Hürden für die Integration
Kinderbetreuung stellt eines der größten Probleme dar, das insbesondere junge Mütter betrifft. Oftmals fehlen passende Plätze in Kitas, was es ihnen unmöglich macht, einer Arbeit nachzugehen. Zudem stehen viele Flüchtlinge vor der Herausforderung, die deutsche Sprache zu lernen, was für einige Männer frustrierend ist. „Statt einen Sprachkurs zu besuchen, suchen sie oft lieber schnell einen geringqualifizierten Job“, erklärt Prigorko. Dies ist laut ihr nicht nur ein individuelles Problem, sondern zeugt auch von der langwierigen deutschen Bürokratie, die viele Menschen in ihrem Integrationsprozess ausbremst.
Die Anerkennung der in der Ukraine erworbenen Qualifikationen ist oft ein langwieriger Prozess und verzögert die Integration unnötig. So berichtet die ukrainische Lehrerin Olena Helman über ihre frustrierende Erfahrung. Sie hat noch kein Feedback bezüglich der Anerkennung ihrer Papiere erhalten, obwohl sie sich in Deutschland bewähren möchte. Auch sie hat sich um einen Minijob bemüht und betreut nun ein behindertes Mädchen.

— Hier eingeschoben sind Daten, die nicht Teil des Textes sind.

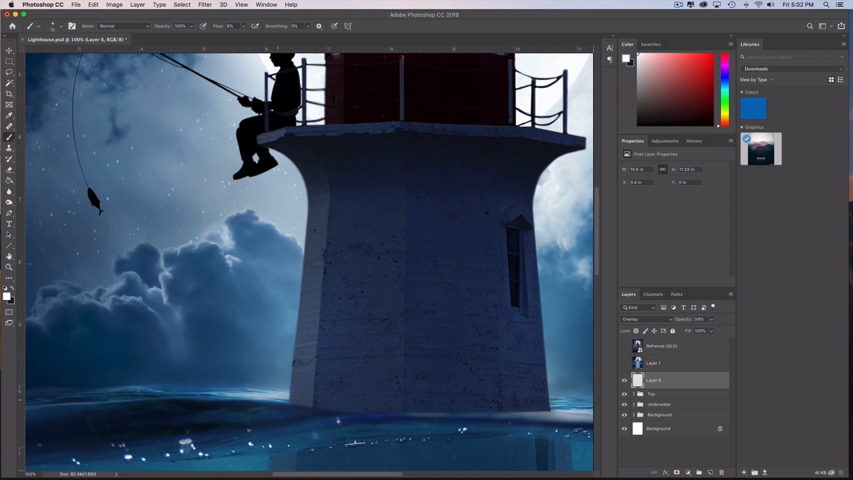Click the fx layer style icon
Image resolution: width=853 pixels, height=480 pixels.
pos(665,473)
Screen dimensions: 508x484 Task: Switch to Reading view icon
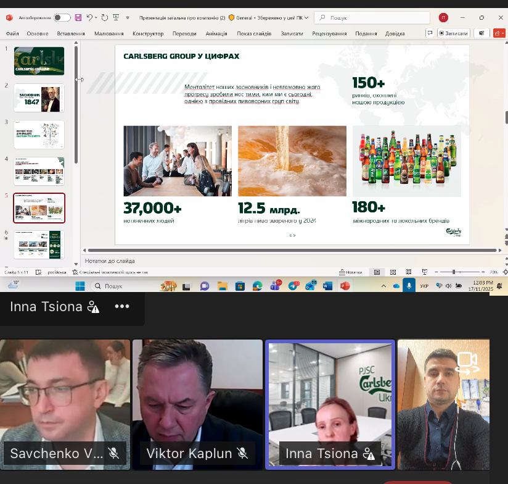click(409, 272)
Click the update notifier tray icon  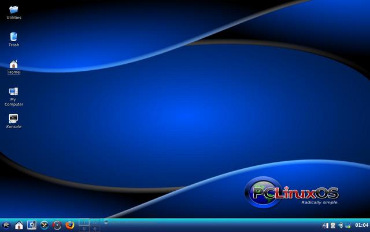click(x=348, y=225)
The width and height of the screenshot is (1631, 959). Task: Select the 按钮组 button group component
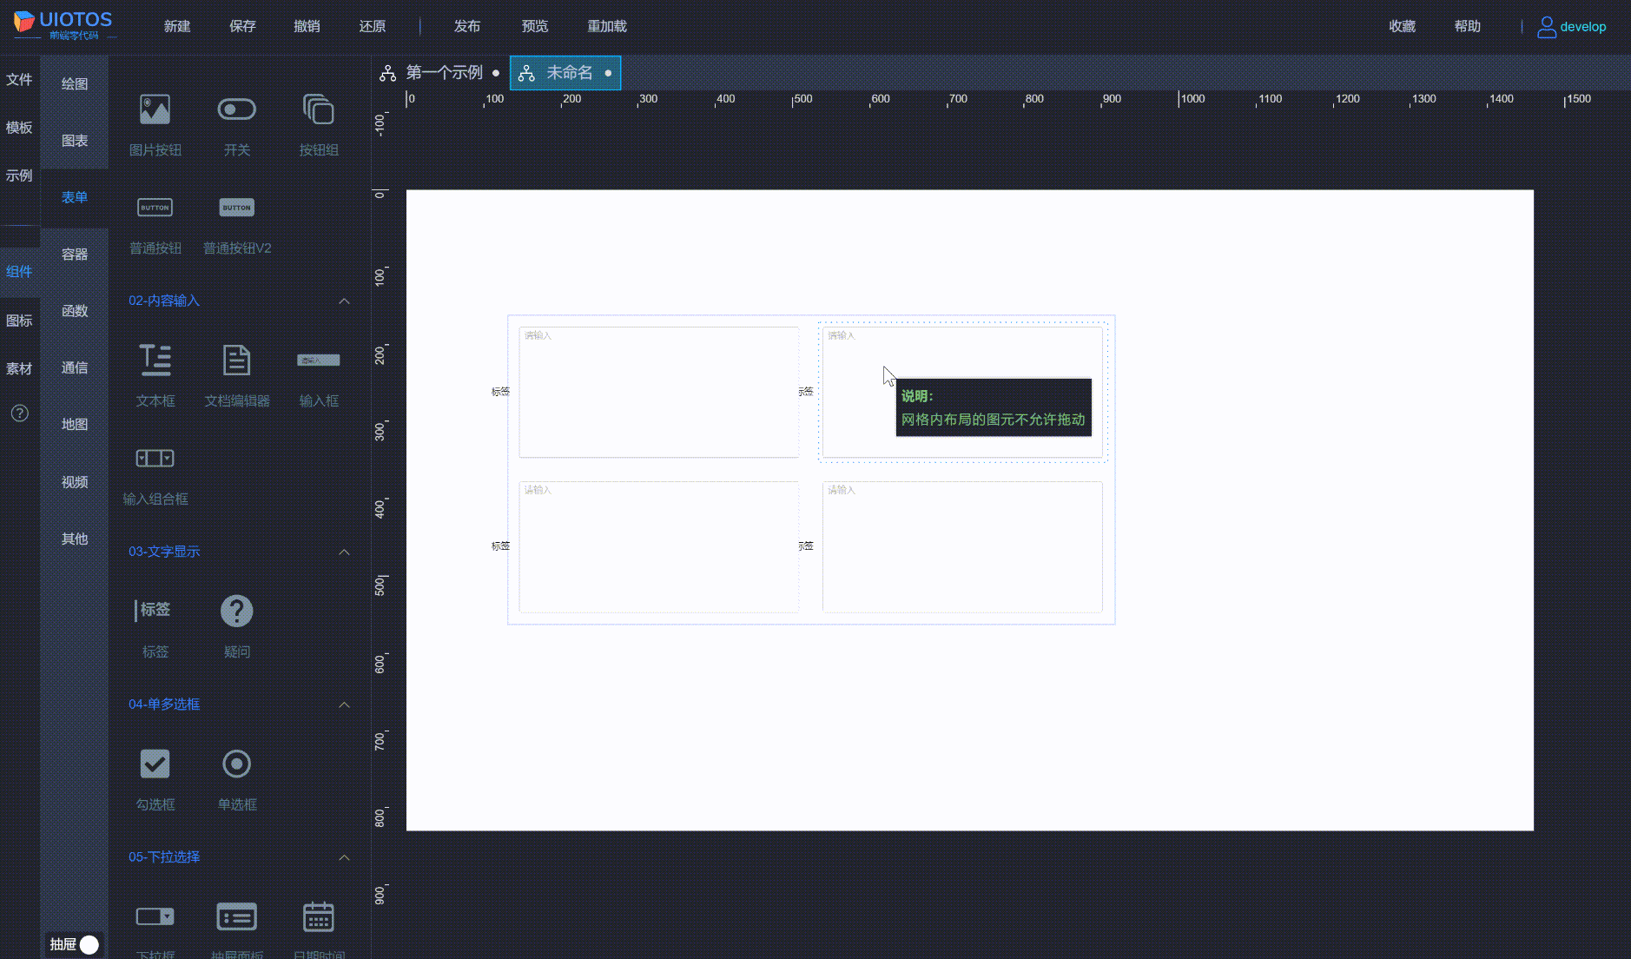point(318,110)
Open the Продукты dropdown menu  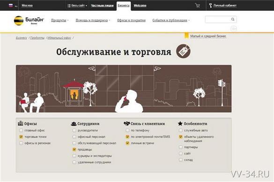[60, 20]
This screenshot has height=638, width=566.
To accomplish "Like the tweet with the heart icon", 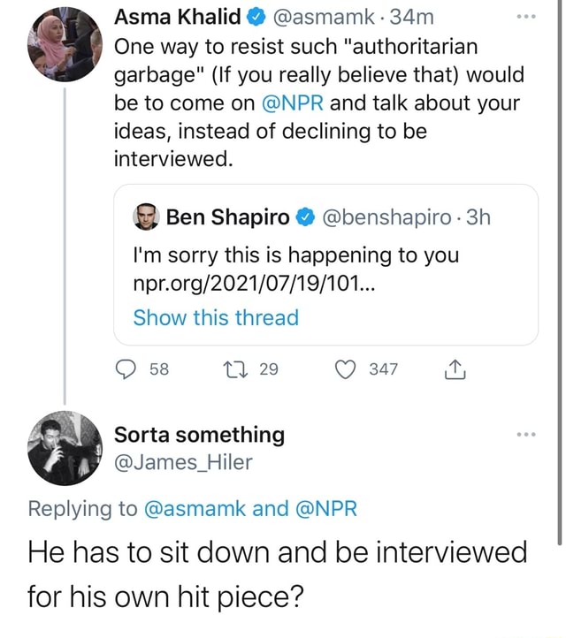I will pos(346,369).
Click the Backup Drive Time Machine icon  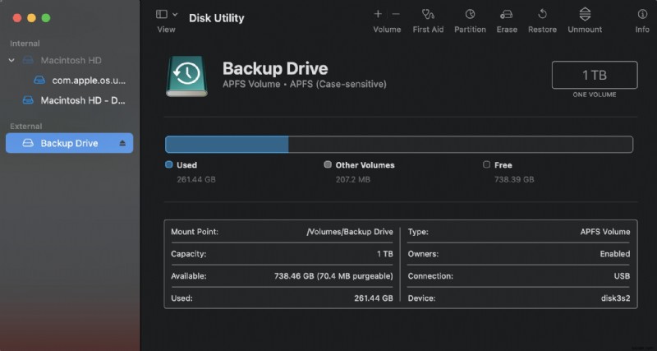pos(187,76)
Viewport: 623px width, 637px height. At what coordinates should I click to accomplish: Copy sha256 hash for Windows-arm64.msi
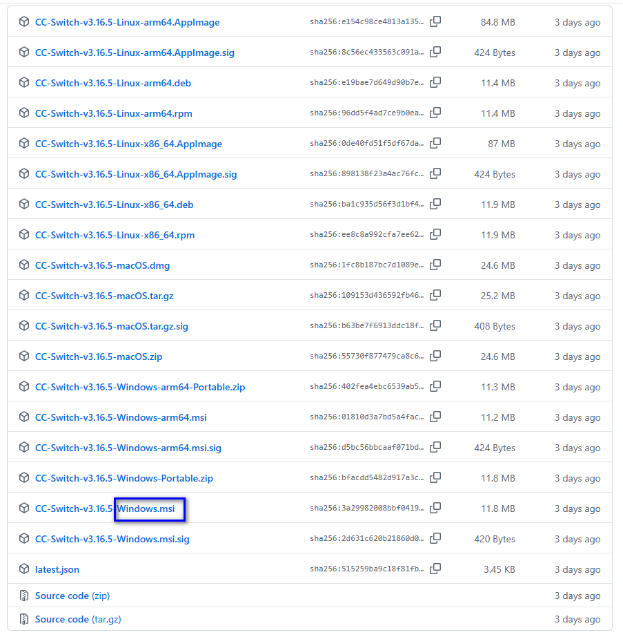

In der Zwischenzeit berichten viele Flüchtlinge von ihrem Wunsch, nicht mehr in die Ukraine zurückzukehren. Ihre persönliche Sicherheit und die Zukunft ihrer Kinder sind ihnen wichtiger als alles andere. Jüngste Entwicklungen im Land, wie der drohende Kriegsdienst für junge Männer, haben zur Flucht noch mehr junger Menschen geführt, die sich in Deutschland eine neue Existenz aufbauen möchten. Juliia Suhak, eine alleinerziehende Mutter, hat ihren Traum, Sozialarbeit zu studieren, vorerst aufgegeben, um in einem Lager eines Logistikunternehmens zu arbeiten. „Ich wollte einfach mein eigenes Geld verdienen“, erklärt sie.
Iana Kalynovska denkt derweil darüber nach, wie sie rechtzeitig zu ihrem neuen Job kommt, denn der öffentliche Nahverkehr bietet zur Frühschicht und nach der Spätschicht keine passenden Verbindungen an. Der Vorschlag des Jobcenters, ein Fahrrad zu nutzen, klingt zwar praktikabel, ist jedoch nicht für jeden Flüchtling realistisch.
Die Herausforderungen, vor denen viele ukrainische Flüchtlinge stehen, sind erheblich, doch ihre Entschlossenheit, sich ein selbstständiges Leben aufzubauen, bleibt ungebrochen. Es ist eine gemeinsame Geschichte von Hoffnung, Engagement und dem Streben nach einem neuen Anfang – trotz der Widrigkeiten, die sie bei ihrem Weg zur Integration überwinden müssen. Schließlich ist es nicht nur eine Frage des Überlebens, sondern auch der Lebensqualität und der Integration in eine neue Gesellschaft.